Pick the lines holding the string "agent" out of the records and copy them.

▶ [Collected data entries]:
----------------------------------------

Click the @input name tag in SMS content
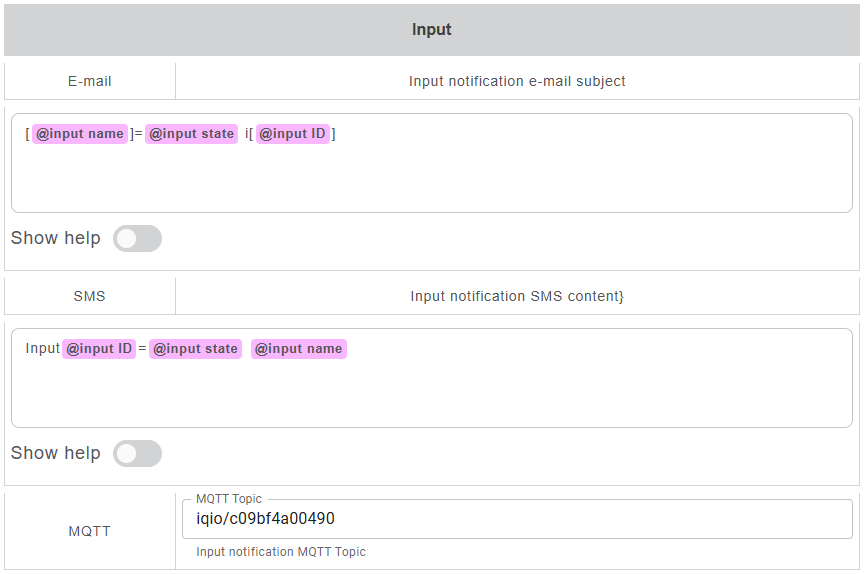The image size is (864, 574). pyautogui.click(x=298, y=349)
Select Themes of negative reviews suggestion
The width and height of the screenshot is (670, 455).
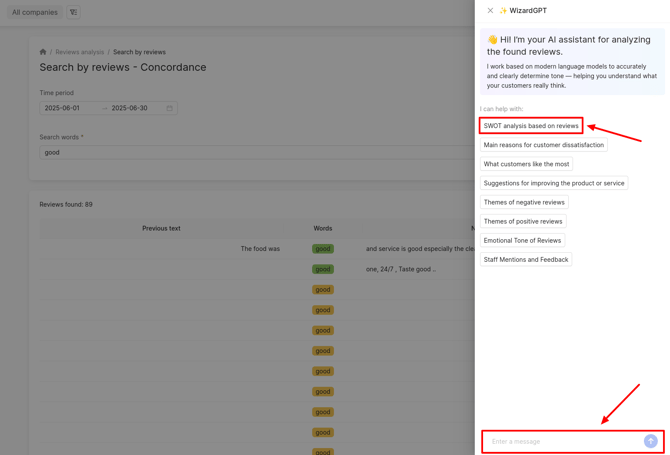(x=524, y=202)
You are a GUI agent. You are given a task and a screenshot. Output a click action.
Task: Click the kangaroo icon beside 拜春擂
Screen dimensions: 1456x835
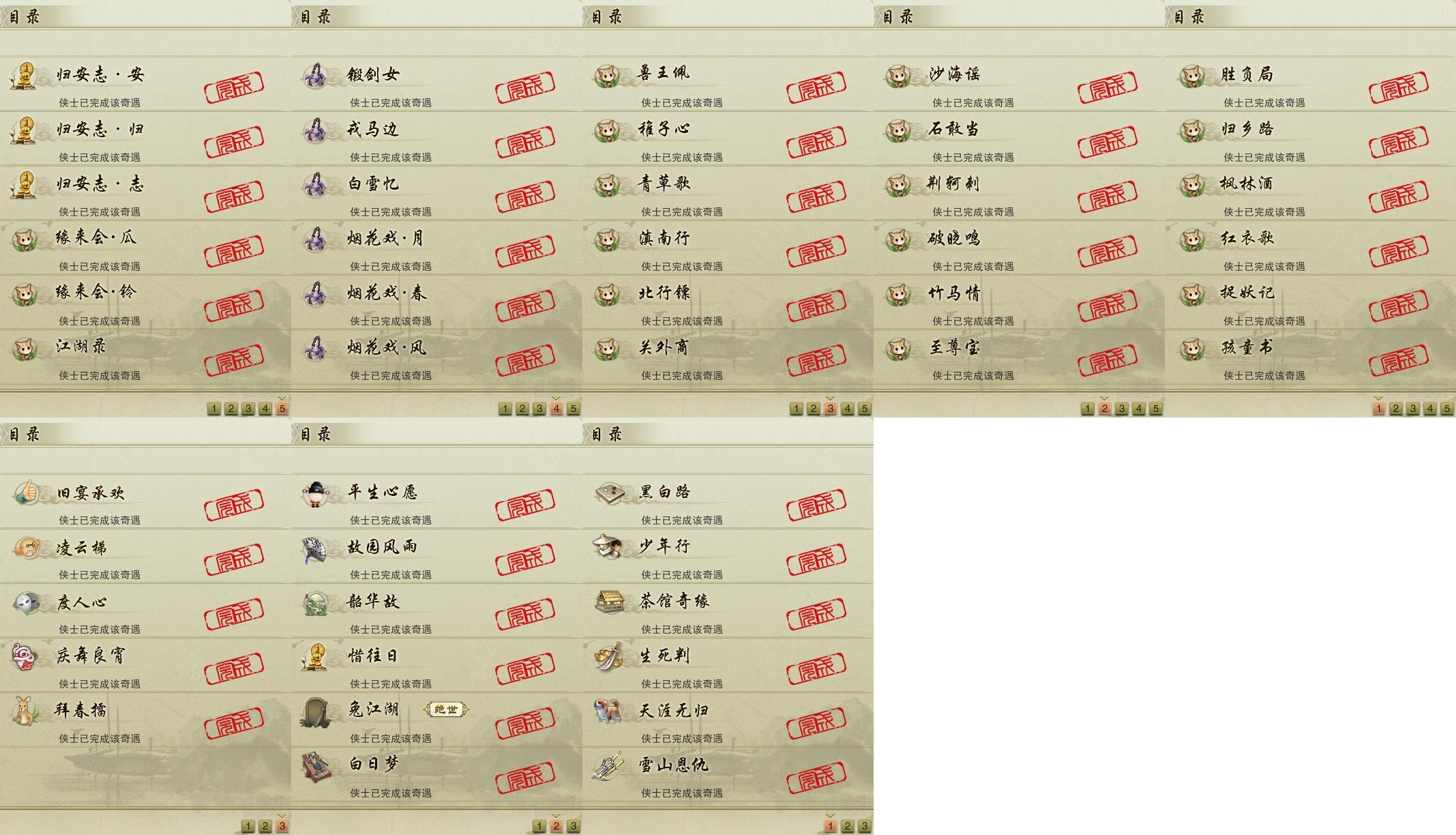click(25, 712)
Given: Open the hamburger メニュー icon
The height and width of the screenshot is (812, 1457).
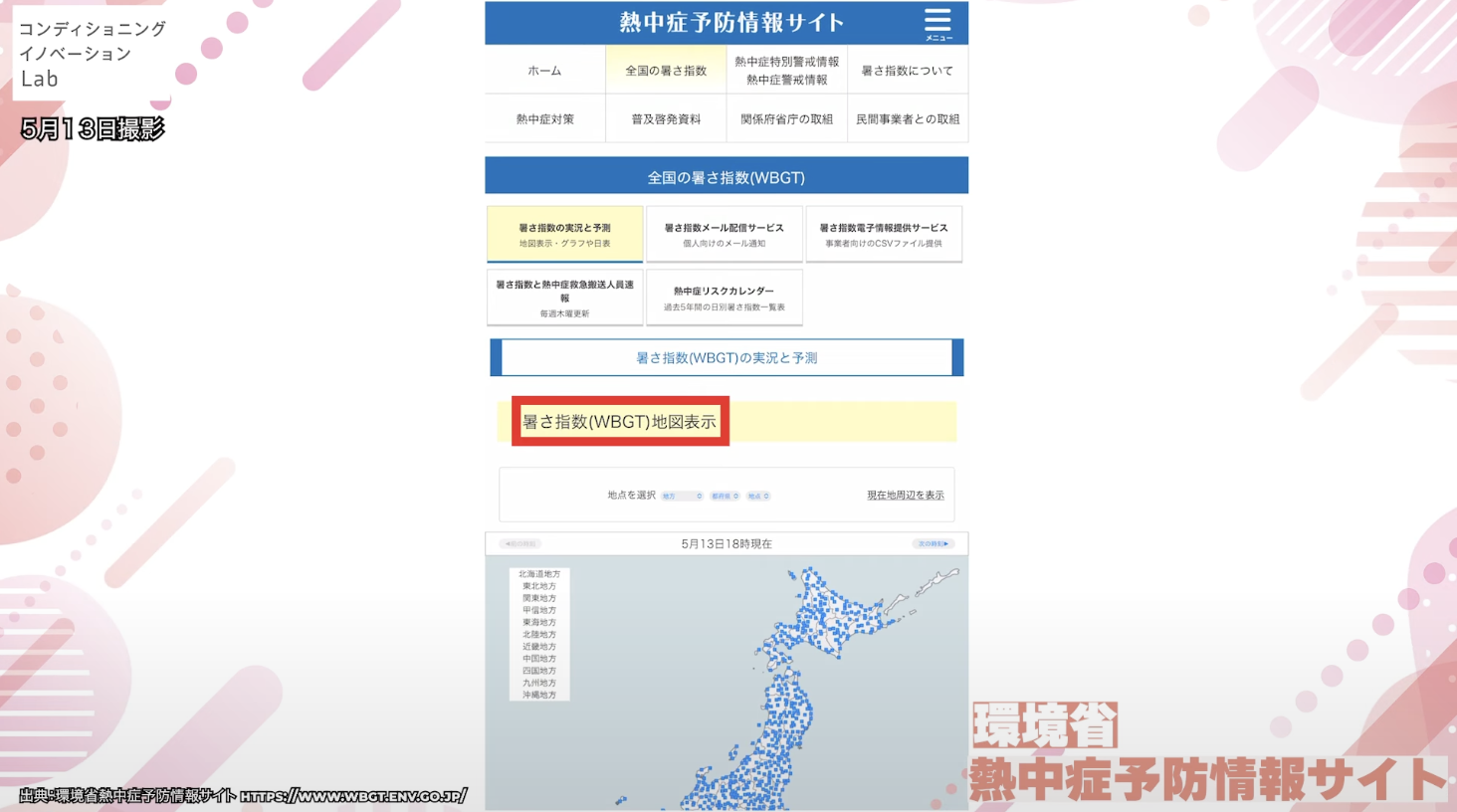Looking at the screenshot, I should coord(937,24).
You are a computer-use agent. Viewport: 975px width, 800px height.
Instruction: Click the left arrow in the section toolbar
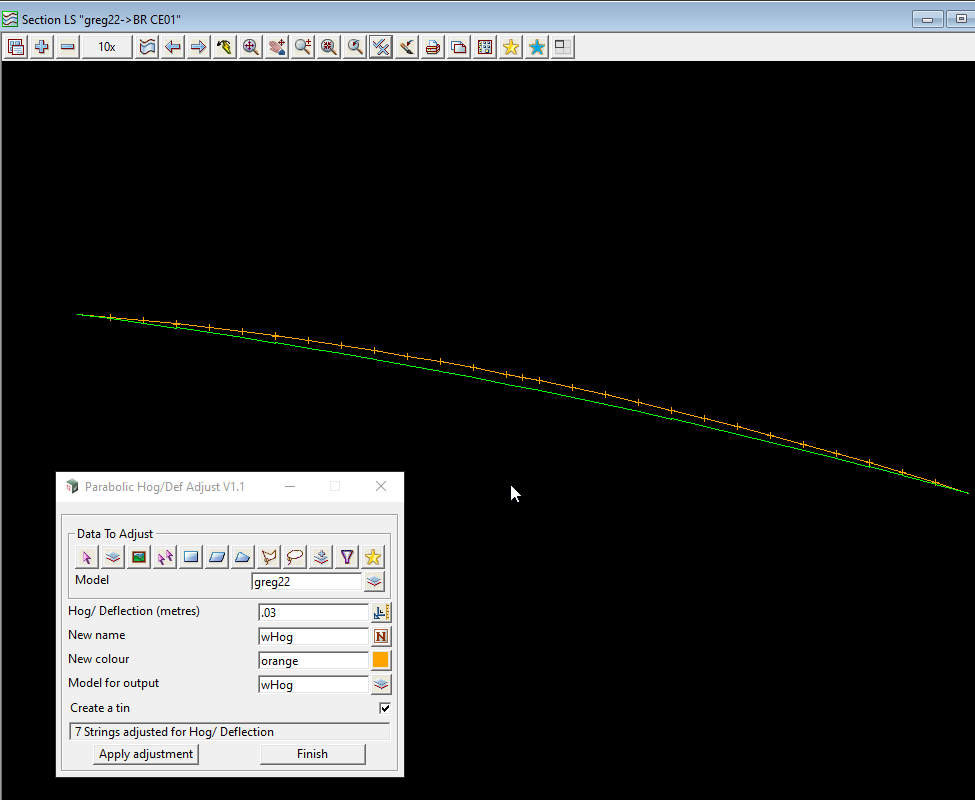(x=173, y=47)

----------------------------------------

▶ [Solution to this exercise]:
You are a GUI agent. You are given a task and a screenshot. Output a click action.
You are a computer-use agent. Viewport: 975px width, 800px height.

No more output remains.